*What you have to do*. Look through the entries below, please, and copy every line with the word "navigation".

[Collected data entries]

┄┄┄┄┄┄┄┄┄┄┄┄┄┄┄┄┄┄┄┄

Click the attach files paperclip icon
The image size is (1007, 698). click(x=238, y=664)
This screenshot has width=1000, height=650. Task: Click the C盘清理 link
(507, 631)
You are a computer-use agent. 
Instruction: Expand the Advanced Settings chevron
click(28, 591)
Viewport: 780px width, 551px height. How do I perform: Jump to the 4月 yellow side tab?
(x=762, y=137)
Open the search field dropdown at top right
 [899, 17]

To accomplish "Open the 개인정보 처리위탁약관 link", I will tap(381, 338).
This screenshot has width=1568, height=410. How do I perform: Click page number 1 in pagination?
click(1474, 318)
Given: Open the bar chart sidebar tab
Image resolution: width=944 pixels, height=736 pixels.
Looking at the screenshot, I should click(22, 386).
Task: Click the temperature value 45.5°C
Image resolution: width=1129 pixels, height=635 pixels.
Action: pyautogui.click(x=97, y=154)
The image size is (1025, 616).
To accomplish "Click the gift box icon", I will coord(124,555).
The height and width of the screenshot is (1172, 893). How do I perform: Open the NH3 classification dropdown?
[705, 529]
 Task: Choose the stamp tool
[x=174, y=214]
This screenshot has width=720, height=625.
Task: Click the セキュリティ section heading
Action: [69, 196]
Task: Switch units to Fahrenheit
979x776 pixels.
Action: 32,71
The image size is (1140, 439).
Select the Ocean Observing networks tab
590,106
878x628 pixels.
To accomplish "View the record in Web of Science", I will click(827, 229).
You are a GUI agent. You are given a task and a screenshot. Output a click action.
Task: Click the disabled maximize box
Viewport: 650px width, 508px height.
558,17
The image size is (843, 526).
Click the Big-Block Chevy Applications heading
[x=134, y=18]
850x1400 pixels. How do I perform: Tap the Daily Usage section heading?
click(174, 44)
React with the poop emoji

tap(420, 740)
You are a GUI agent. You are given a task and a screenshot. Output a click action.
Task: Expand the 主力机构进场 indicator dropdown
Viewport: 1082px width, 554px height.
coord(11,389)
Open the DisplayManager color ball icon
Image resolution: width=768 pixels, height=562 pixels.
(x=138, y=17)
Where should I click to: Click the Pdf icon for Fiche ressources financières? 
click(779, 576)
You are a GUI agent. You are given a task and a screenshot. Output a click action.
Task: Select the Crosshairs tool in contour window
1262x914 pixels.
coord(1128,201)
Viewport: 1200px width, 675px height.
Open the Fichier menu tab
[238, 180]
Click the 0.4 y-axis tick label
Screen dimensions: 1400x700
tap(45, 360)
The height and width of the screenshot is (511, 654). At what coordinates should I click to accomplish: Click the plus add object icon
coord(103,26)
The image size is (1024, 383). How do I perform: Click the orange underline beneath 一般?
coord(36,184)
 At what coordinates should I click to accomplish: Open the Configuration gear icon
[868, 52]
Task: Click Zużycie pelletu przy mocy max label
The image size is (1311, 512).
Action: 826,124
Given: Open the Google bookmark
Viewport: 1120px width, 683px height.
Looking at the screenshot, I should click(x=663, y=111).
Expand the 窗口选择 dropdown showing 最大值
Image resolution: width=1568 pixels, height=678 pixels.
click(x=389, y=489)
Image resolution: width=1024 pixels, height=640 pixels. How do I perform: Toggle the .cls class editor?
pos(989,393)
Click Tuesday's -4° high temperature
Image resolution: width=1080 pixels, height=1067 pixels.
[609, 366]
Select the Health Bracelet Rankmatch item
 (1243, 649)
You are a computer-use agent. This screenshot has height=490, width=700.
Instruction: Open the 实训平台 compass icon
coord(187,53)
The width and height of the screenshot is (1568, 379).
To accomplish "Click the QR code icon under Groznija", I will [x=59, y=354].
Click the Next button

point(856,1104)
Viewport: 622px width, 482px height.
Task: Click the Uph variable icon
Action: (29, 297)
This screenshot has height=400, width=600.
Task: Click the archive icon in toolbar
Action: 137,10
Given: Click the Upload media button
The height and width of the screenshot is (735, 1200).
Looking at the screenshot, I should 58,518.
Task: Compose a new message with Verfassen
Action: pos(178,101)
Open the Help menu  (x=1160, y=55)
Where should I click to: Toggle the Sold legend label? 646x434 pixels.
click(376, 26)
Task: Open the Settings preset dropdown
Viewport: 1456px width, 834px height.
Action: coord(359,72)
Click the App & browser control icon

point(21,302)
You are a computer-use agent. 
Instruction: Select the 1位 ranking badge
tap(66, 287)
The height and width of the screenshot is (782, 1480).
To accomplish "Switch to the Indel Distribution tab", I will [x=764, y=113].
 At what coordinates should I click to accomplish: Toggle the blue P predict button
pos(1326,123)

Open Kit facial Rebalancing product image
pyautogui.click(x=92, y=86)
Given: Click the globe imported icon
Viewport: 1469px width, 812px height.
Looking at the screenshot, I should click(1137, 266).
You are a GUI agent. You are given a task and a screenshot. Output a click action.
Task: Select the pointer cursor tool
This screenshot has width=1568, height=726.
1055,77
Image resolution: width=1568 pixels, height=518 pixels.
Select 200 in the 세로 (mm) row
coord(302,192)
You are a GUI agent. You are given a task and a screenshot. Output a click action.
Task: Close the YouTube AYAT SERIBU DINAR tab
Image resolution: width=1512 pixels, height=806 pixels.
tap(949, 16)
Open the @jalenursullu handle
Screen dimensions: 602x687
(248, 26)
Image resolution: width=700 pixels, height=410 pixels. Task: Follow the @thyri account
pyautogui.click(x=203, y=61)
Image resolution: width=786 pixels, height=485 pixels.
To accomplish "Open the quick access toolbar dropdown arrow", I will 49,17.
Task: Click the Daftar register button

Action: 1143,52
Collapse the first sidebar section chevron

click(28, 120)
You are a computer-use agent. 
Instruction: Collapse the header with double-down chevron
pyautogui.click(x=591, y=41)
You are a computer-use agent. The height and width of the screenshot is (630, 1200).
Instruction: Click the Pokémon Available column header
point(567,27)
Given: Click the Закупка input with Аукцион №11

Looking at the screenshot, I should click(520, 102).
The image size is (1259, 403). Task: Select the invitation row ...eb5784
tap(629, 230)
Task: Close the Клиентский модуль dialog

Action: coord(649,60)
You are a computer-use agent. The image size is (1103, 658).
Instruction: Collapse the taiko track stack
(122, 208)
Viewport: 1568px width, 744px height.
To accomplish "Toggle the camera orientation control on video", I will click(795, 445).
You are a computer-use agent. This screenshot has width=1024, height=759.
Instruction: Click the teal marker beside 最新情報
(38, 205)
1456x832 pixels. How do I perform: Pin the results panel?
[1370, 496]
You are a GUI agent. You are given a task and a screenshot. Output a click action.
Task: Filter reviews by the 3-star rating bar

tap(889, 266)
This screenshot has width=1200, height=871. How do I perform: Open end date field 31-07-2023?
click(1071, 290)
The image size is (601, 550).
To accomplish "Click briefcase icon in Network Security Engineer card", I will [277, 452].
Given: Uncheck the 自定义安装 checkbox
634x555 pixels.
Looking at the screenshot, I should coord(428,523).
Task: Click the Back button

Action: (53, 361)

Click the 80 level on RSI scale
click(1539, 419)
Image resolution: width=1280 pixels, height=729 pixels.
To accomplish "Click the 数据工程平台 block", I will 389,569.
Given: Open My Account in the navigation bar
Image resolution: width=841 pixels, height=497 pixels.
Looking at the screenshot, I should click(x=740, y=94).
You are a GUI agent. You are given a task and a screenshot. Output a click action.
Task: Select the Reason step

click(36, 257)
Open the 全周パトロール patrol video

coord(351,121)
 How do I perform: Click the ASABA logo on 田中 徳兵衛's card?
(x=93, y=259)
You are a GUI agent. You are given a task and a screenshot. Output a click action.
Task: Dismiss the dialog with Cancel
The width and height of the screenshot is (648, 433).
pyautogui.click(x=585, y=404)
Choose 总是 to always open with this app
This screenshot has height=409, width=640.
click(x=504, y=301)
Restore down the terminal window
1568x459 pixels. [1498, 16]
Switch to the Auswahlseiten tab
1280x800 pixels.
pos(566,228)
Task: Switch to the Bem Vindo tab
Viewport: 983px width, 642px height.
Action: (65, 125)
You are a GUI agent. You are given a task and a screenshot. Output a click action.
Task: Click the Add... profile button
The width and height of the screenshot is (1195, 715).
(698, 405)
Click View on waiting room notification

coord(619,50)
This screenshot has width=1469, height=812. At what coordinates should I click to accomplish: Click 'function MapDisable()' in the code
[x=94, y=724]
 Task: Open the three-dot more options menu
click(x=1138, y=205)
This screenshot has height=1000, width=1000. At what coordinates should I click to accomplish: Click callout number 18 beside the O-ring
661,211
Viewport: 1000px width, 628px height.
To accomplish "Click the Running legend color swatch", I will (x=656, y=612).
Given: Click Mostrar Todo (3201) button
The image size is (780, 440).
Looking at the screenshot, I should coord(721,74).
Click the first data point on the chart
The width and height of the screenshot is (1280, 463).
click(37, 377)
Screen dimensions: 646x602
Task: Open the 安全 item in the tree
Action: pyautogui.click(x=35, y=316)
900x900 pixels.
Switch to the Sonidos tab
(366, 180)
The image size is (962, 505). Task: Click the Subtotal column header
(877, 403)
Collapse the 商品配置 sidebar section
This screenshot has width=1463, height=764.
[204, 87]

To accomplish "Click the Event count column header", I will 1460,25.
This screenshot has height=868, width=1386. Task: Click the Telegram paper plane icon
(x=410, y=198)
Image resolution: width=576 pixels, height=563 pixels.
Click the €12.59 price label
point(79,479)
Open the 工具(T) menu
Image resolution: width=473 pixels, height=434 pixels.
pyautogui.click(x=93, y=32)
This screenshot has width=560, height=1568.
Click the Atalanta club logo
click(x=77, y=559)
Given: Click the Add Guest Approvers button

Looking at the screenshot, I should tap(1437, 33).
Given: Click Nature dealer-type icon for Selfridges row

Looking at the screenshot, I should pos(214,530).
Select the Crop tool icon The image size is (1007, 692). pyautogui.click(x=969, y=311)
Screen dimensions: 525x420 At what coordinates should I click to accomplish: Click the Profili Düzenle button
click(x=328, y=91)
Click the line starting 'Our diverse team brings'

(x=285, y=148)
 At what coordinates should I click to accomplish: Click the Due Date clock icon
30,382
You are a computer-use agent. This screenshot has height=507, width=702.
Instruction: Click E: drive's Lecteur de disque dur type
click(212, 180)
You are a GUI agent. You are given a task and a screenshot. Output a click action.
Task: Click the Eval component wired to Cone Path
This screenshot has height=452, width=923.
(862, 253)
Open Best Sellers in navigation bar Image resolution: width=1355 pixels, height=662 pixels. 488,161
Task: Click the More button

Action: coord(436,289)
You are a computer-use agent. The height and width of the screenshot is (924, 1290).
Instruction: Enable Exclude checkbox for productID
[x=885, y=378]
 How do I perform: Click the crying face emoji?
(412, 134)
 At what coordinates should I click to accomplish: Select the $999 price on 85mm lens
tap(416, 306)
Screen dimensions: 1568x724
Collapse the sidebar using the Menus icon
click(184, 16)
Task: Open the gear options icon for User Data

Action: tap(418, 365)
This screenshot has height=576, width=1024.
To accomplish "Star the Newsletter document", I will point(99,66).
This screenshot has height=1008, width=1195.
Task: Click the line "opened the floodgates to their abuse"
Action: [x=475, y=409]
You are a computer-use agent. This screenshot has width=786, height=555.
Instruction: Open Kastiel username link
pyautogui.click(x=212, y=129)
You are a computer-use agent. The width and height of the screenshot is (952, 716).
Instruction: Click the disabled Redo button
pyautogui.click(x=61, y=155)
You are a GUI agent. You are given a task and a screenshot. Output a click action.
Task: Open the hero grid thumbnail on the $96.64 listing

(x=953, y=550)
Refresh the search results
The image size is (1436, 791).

┄┄┄┄┄┄┄┄┄┄┄┄┄┄┄┄┄┄┄┄

*Response to the exercise*.
Given: Open My Account in the navigation bar
Open Best Sellers in navigation bar Image resolution: width=1355 pixels, height=662 pixels. 488,161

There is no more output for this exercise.